The cross is the crux (I know, bad pun, but I mean it) of Christianity. It’s the whole mechanism by which we can be saved. It’s the definitive point in history when the battle was won, where sin was dealt with, where humanity was broken out of out imprisonment to death. For any Christian, understanding the importance and mechanism of the cross is essential. And John Chapman’s “Making the Most of the Cross” is a great place to start.
I really enjoyed this book; it isn’t long, it isn’t wordy. It’s easy to read, and every time I was starting to feel like “It would be really good if he had just explained this one thing”, or “if I was unsure about this, and was considering Christ, there’s an ambiguity”, I would turn the page, and the next short chapter would not disappoint.
This was particularly noticeable between Part I (The death of the Lord Jesus) and Part II (The Resurrection of the Lord Jesus). Chapman talks about “The Cross” as 2 events which are tightly bound together, to the point of it being one event, the event of Jesus dealing with death and sin. Chapman explains in part I the concepts of substitution, of ransom, of propitiation, and the whole reason behind the death, what the deal with Jesus dying was. Just as it reached the end, however, I was thinking along these lines; “Yes, but one of the main audiences of this book [which I pick to be most for the inquiring/interested non Christian, or new Christian] is going to want the story, the facts, the history, the basic explanation, laid out clearly.” I only had to wait until the next page to get it. It may just be that he thinks in a way very similar to my own thought process, but John Chapman had me at the same stage as he was the whole way.
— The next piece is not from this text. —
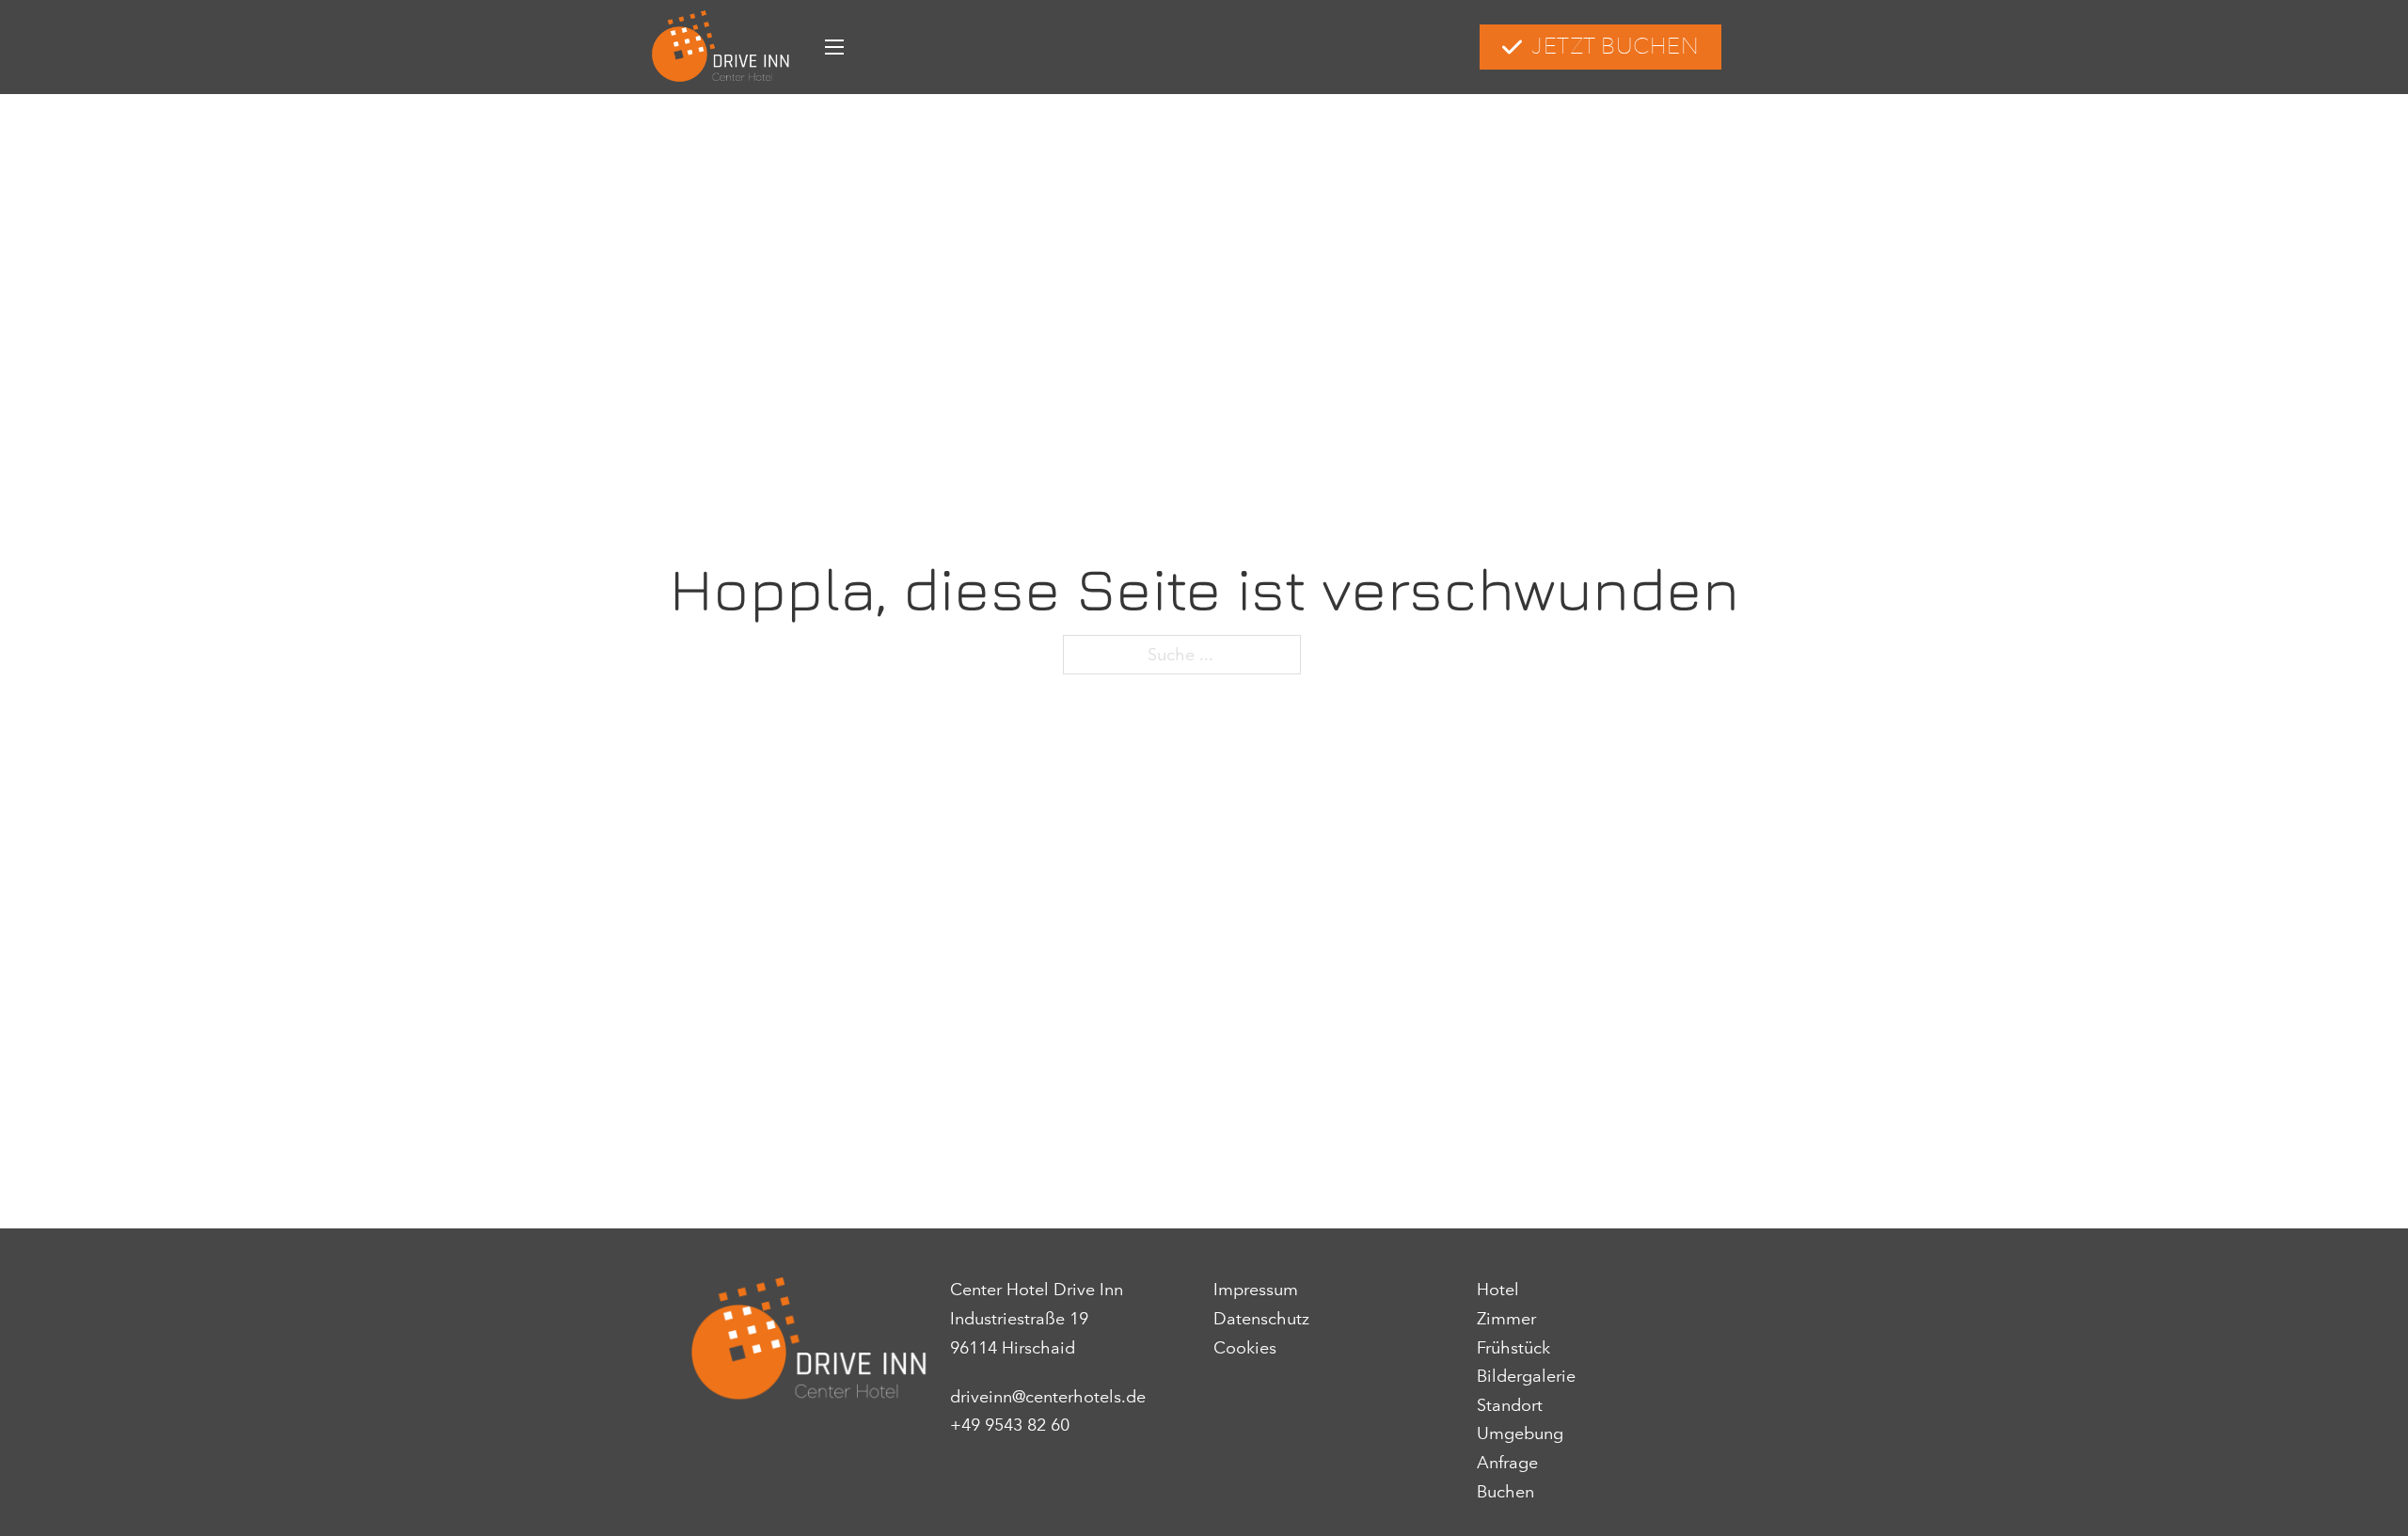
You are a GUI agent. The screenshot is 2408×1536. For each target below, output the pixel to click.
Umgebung (1520, 1433)
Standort (1510, 1405)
This was a reasonably easy read; it was casual and not filled with jargon or “Christian” language. It explained everything simply, and managed to delve into complicated or deep theological principles whilst still maintaining an easy readability. The reason this worked is because of the progression he took; every chapter was a short bite, in small steps. One of the things I loved was that if you lined up all the chapter titles, you would get a pretty solid framework of the gospel; the problem, the need for a solution, God’s love and grace, the mechanism of substitutionary atonement and so on, in simple statements. The chapter text itself was rich with biblical reference; each chapter started with an extract from the scripture, and every chapter ended with a short prayer along the lines of the content. Anecdotally and in the tone of writing, I found Chapman very helpful. He explained (as said earlier) in a way that made complex things seem simple, used examples and logic that just fit. For someone with a historical and analytical mindset and approach (I am often unsatisfied with resources that do not engage with solid fact around Jesus, or historicity, or a logical understanding of faith as centred on Christ), this book was good because it managed to deal with some issues of credibility and historicity without getting off topic. Chapman speaks in a personal manner, and I found this meant he was easy to engage with, and allowed him both authority and humility; the fact that he even says, at one stage, that he cannot answer questions around how specific events will lead to the glorification of God, actually added to the book by modelling what it means to have faith beyond our comprehension.
As you may have picked up, I have pretty much only positive things to say about this book. It’s informative and challenging; even for someone who has looked into the facts around the resurrection in reasonable historical depth and who has been a Christian for a reasonable amount of time this was highly informative. It was clear that Chapman’s extensive experience alerted him to areas where people sometimes struggle with belief, assurance, or just uncomfortable thoughts, and worked to allay such doubts. For myself, there were a few little gems pulled out, particularly about how the pattern of the cross shapes our lives, which I will take away as great pieces of wisdom for service and teaching.
Negatives? I imagine some people would find his tone (casual, personal) slightly frustrating, and that those who read it as Christians who have a reasonably sound theology of the cross would find it not to be practical enough early on. In that sense, “Making the Most of the Cross” put my expectation (something more aimed at a Christian audience, and full of practical ways to maintain passion for Christ) at odds with the reality. I was not disappointed, however, and would recommend this as a fantastic book for those who are seriously investigating Jesus, or who are struggling to understand the true significance of the Cross.